In arguing for still more gun controls, he explicitly invited a comparison between the limits of the First Amendment with those he wants for the Second Amendment:

This [gun control reform] shouldn’t be a red or blue issue. And no amendment to the Constitution is absolute. You can’t yell “Fire!” in a crowded theater.

If there is no fire in a theater, one does not have a First Amendment right to yell “Fire!” any more than one has the right to start shooting around if nobody is shooting at the patrons. But if there is a fire, somebody certainly has a right to shout a warning, just as an armed patron is or should be at liberty to engage and shoot anybody who starts shooting around.

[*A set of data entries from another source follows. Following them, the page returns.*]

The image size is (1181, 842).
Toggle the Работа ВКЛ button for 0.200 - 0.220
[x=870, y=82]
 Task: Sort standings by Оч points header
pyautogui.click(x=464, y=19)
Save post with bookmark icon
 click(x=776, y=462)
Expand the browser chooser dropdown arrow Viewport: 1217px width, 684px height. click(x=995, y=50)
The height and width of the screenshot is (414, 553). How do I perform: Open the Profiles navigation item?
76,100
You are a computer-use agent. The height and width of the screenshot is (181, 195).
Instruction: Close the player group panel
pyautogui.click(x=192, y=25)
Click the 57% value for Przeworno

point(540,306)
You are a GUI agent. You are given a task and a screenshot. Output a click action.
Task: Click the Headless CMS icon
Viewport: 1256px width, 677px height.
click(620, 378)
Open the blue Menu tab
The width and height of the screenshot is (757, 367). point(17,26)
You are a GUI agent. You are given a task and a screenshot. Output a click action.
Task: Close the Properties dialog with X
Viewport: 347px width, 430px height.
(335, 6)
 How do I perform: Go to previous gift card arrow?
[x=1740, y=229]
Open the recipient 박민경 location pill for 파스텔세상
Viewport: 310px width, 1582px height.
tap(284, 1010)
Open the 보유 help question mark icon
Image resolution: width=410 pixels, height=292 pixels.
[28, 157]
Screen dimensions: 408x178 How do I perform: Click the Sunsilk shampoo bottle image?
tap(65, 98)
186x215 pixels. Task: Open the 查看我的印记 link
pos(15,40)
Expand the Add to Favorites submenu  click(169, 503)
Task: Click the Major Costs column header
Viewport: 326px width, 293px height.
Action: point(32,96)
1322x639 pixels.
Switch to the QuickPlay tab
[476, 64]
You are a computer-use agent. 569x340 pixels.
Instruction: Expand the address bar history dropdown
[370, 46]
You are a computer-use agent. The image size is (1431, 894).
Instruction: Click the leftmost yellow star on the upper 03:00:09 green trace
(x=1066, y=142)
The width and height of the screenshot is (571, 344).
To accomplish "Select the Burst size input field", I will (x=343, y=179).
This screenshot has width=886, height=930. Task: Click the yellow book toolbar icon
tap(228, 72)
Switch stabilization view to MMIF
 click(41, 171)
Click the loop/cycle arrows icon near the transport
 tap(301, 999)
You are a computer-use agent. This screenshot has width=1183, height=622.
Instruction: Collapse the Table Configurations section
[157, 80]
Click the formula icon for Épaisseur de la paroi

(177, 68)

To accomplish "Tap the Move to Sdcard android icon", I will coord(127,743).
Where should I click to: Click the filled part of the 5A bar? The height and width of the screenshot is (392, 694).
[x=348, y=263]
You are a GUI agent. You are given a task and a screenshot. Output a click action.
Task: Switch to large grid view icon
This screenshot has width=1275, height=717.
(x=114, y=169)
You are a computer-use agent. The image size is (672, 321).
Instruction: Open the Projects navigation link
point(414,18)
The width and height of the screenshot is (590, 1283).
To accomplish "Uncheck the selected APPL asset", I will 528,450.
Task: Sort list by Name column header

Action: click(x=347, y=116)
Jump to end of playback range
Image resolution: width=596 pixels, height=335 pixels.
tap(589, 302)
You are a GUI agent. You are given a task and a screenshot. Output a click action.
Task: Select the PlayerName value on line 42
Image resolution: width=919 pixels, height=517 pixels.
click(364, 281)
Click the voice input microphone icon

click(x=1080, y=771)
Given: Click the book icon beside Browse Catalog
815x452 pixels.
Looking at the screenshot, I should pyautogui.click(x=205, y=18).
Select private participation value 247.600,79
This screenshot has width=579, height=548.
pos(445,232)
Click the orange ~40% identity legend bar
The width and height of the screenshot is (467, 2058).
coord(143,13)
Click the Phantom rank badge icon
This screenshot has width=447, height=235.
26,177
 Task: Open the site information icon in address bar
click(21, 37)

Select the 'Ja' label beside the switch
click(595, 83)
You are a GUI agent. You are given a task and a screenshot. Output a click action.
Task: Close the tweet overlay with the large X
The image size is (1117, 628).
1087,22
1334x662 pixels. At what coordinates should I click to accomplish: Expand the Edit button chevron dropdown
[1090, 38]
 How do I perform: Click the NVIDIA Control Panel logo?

Imagine that the First Amendment were submitted to the same limits as the Second Amendment in the most liberal (in the sense of permissive) states. Such restrictions would mean the following:

  1. Before getting a tool to use his First Amendment rights—say buying a speaker, a pen, or a computer—an individual would have to pass the National Instant Criminal Background Check with the FBI. In fact, purchasing any new such tool would require another similar permission. (Whether the use of one’s own throat would be possible without the FBI’s permission remains an open question.)
  2. An individual once convicted of whatever sort of felony would be barred for life from purchasing any free-speech tool (and perhaps using his voice or his writing hand too?). Just being “in possession of” such a tool, meaning being in immediate control of it (in his girlfriend’s unlocked closet, for example), would constitute a new felony.
  3. An individual convicted of misdemeanor of domestic violence, even just for the “attempted use of physical force,” or against whom a protective order has been obtained, would also lose his free-speech rights, sometimes forever.

In more restrictive states and in DC, the following restrictions on the First Amendment would be added:

  1. To be allowed to purchase free-speech tools or just to keep a tool he already owns, a person would be legally required to first obtain a personal free-speech license.
  2. A free-speech tool would have to remain in one’s own home and never be carried outside. The only exception would be to travel back and forth to a local “speaking range.”
  3. The capacity of your speech would be limited to a certain number of decibels or pages (as gun magazines are limited to 10 cartridges in some restrictive states) as well as by the prohibition of scary, government-style free-speech tools (say, a top-of-the-line photocopier painted in camo). Politicians would still have “mindguards” who would not be subject to these restrictions: the First Amendment would just be restricted for ordinary people.

Biden would want, at least for now, to further add three new national limits on the First Amendment:

  1. The capacity and military-style restrictions mentioned in #3 of the preceding list would apply nationally.
  2. It would be forbidden to buy any used free-speech tool in a private transaction or at a “Speech Show” without passing the Instant Background Check.
  3. Any violator of the new federal restrictions would be committing felony speech, and be forever forbidden to speak, write, or otherwise express his opinions.

The three lists above are illustrative and only mention the most obvious restrictions that would apply to the First Amendment if it were as restricted as Second Amendment currently is.